Un signal direct aux PME de la base industrielle et technologique de défense
Les sous-traitants de la défense n’ont plus vraiment le choix. La montée en maturité de la DGA aura un effet immédiat sur les exigences contractuelles. Les PME devront prouver leur capacité à protéger leurs informations sensibles, cartographier leurs risques, sécuriser leurs flux, renforcer leurs processus de veille et intégrer la gestion de crise comme un pilier de pilotage. Le discours “on est trop petits pour intéresser quelqu’un” ne tiendra plus. Les chaînes d’approvisionnement d’un système d’armes sont aussi solides que leur maillon le plus faible. La DGA passera au crible ces maillons.
Mais c’est aussi une opportunité : celles qui se structureront en amont prendront un avantage concurrentiel réel. Dans un marché où l’innovation est rapide et les risques systémiques permanents, les entreprises capables d’anticiper plutôt que de réagir seront naturellement favorisées.
Et les autres secteurs stratégiques dans tout ça ?
C’est là que le débat devient intéressant et un peu gênant. Car si la défense avance, beaucoup d’industries essentielles à la souveraineté restent dans le déni ou dans l’incantation.
L’aéronautique, l’énergie, la santé, les mobilités, l’agro-industrie, la fintech ou les télécoms sont exposés à des niveaux de pression géoéconomique similaires, parfois supérieurs. Les campagnes d’influence visant à orienter des réglementations, les opérations de prédation sur les startups stratégiques, les vols de données sensibles, les manipulations informationnelles visant les chaînes logistiques ne sont plus des anomalies, mais un bruit de fond permanent.
Pourtant, dans beaucoup d’entreprises, l’intelligence économique reste périphérique, financée par intermittence, diluée dans des directions qui n’ont ni les outils, ni la culture, ni la légitimité pour en faire un levier stratégique. Certains secteurs s’en remettent encore à la conviction que “le marché décidera”, comme si l’économie mondiale n’était plus conditionnée par la pression normative, la puissance des plateformes, les opérations d’influence et les rapports de force.
Une normalisation inévitable : l’IE comme fonction d’entreprise
La question n’est plus de savoir si les autres industries devront suivre le mouvement, mais quand.
Après la DGA, il sera difficile pour un groupe du CAC 40 ou une filière stratégique de justifier l’absence d’une fonction Intelligence économique ou Influence structurée, dotée de moyens, d’outils et d’une place claire dans la gouvernance.

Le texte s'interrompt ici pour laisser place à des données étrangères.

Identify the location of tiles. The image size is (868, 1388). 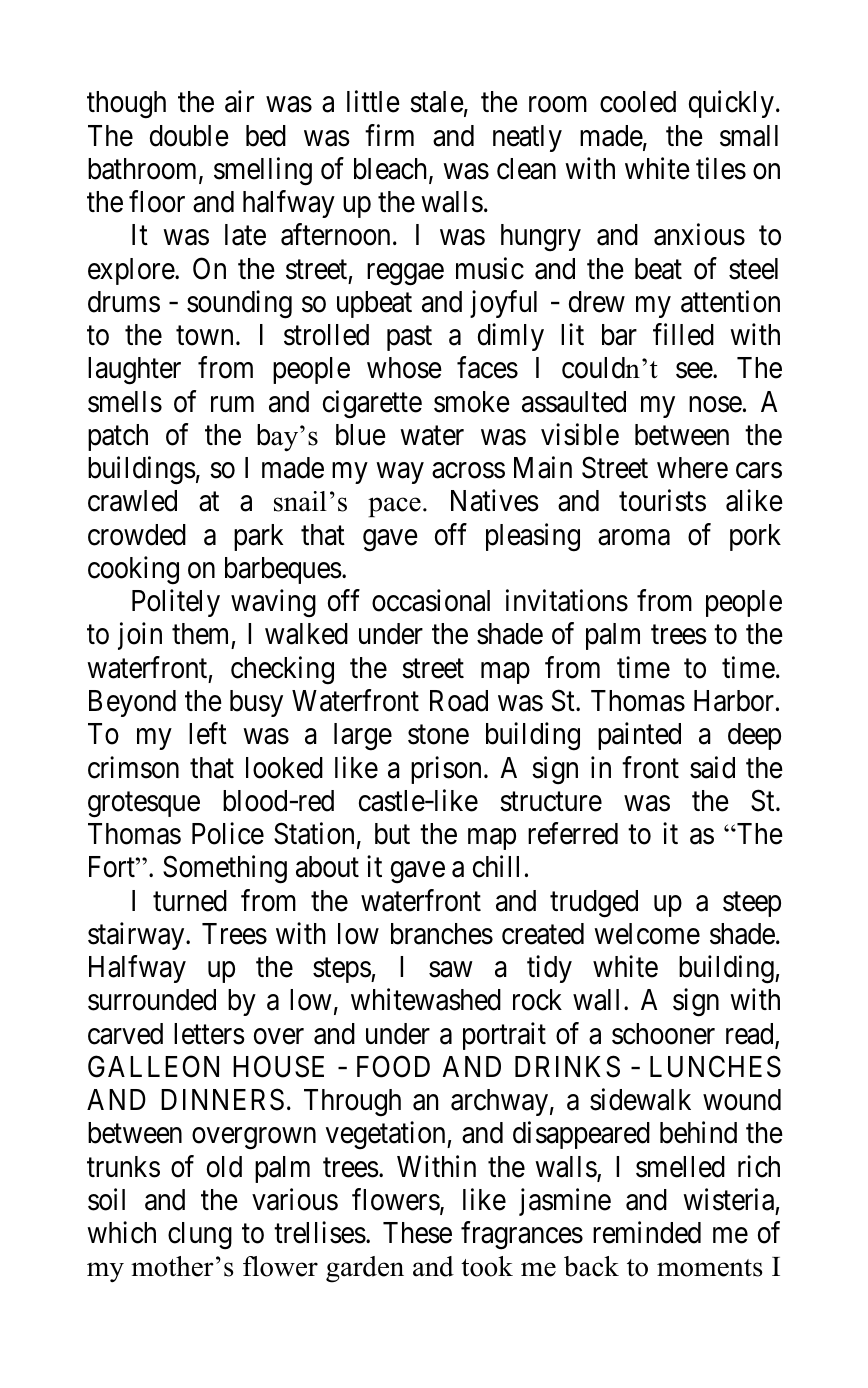
(721, 168).
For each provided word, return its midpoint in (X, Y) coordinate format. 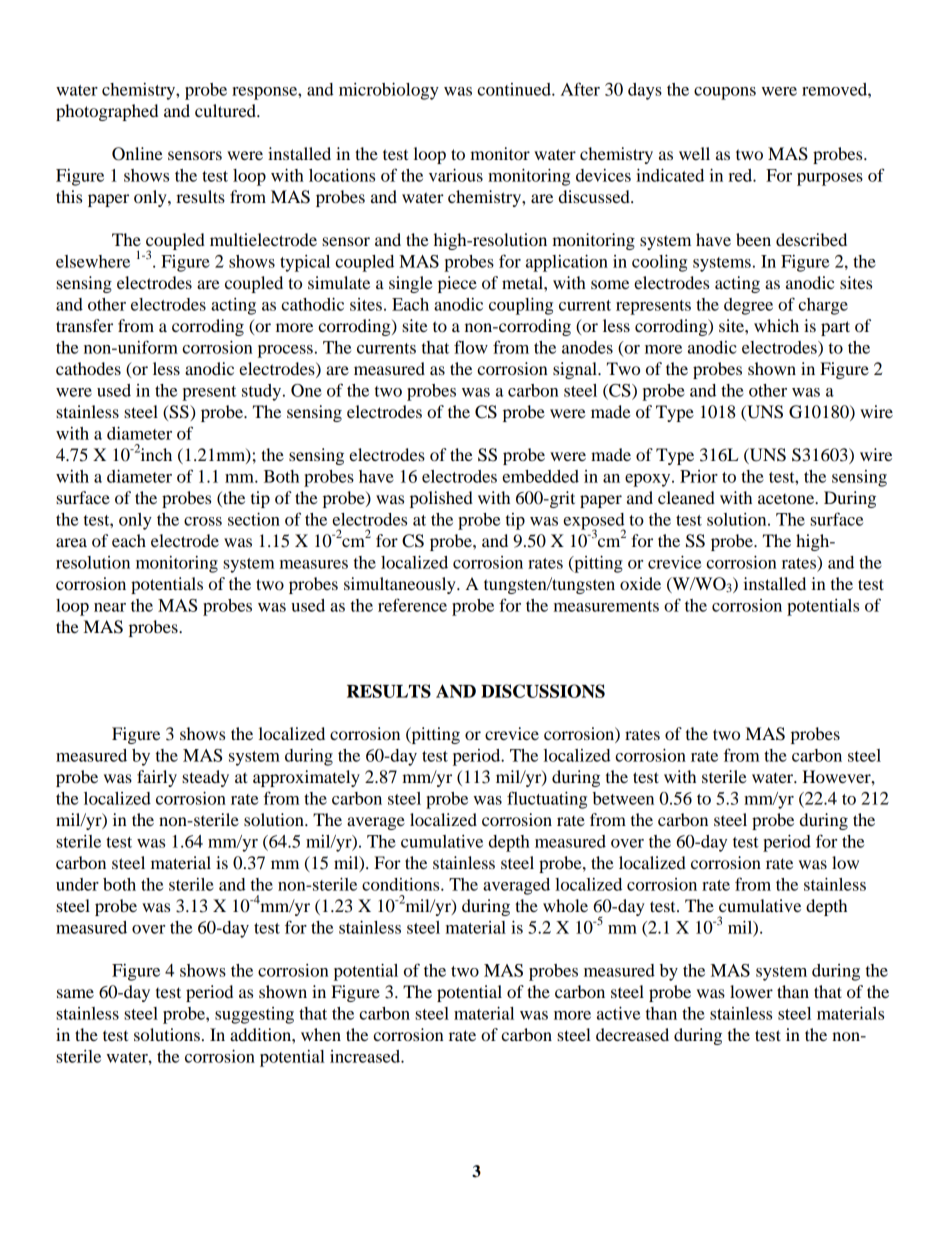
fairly (157, 778)
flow (471, 347)
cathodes (88, 368)
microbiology (389, 91)
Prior (699, 476)
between (623, 798)
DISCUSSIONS (543, 691)
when (321, 1034)
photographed (107, 112)
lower (751, 991)
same (75, 993)
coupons (725, 93)
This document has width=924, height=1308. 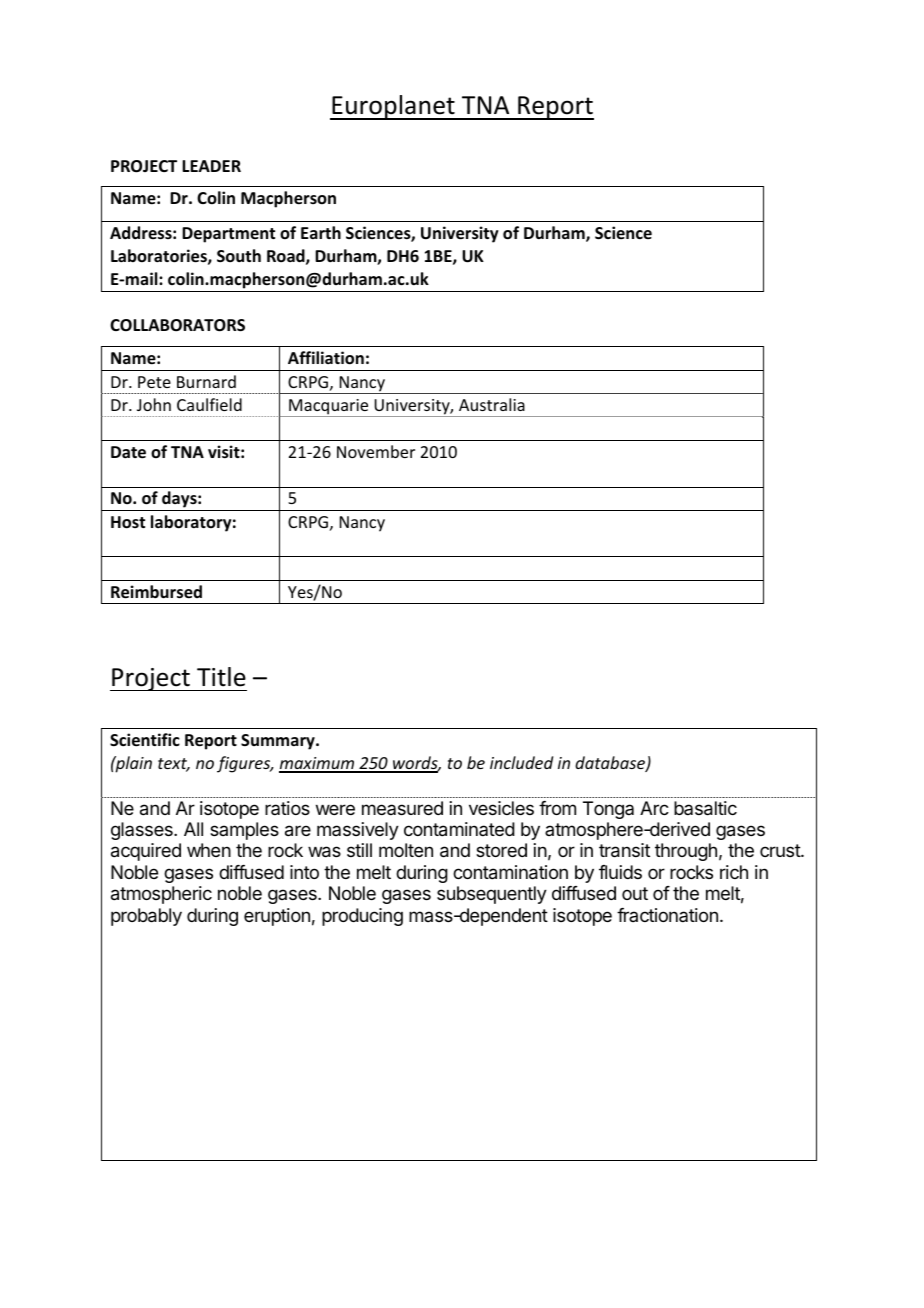 What do you see at coordinates (211, 166) in the document?
I see `LEADER` at bounding box center [211, 166].
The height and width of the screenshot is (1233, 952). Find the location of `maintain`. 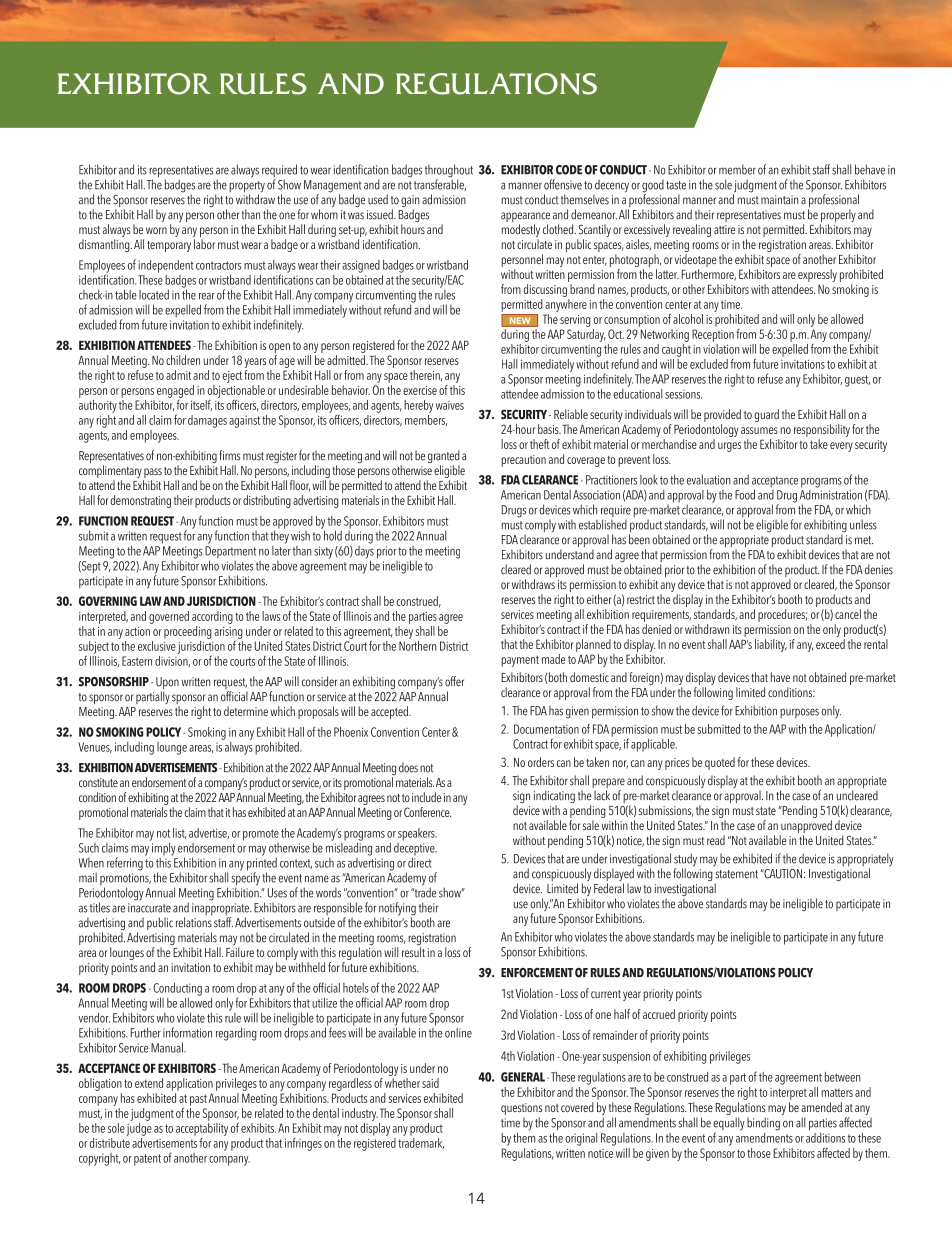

La maturité française reste encore inégale, mais l’étalon vient de se déplacer. La défense montre que l’IE ne se réduit pas à un tableau de bord de veille ou à un abonnement à des alertes réglementaires. C’est une manière d’armer l’entreprise face à un environnement géoéconomique où l’information est devenue un champ de bataille.
Un appel à la transformation des chaînes industrielles françaises
Ce mouvement oblige à reposer une question simple : dans une économie mondialisée, qui peut encore se permettre de ne pas maîtriser ses risques, son exposition informationnelle et son influence stratégique ?
Les PME qui fournissent des pièces pour les satellites, les groupes qui développent des médicaments innovants, les acteurs de l’énergie renouvelable, les entreprises du numérique, toutes sont exposées à des ingérences qui ne disent pas leur nom. Les organisations qui consolideront une fonction IE ouverte, offensive et intégrée à la stratégie deviendront plus résilientes, plus lisibles et plus aptes à capter les opportunités.
L’initiative de la DGA pourrait bien servir de déclencheur. Si la défense considère l’intelligence économique comme une fonction indispensable, c’est qu’elle mesure le coût réel de la naïveté stratégique. Les autres secteurs n’ont plus vraiment d’excuse.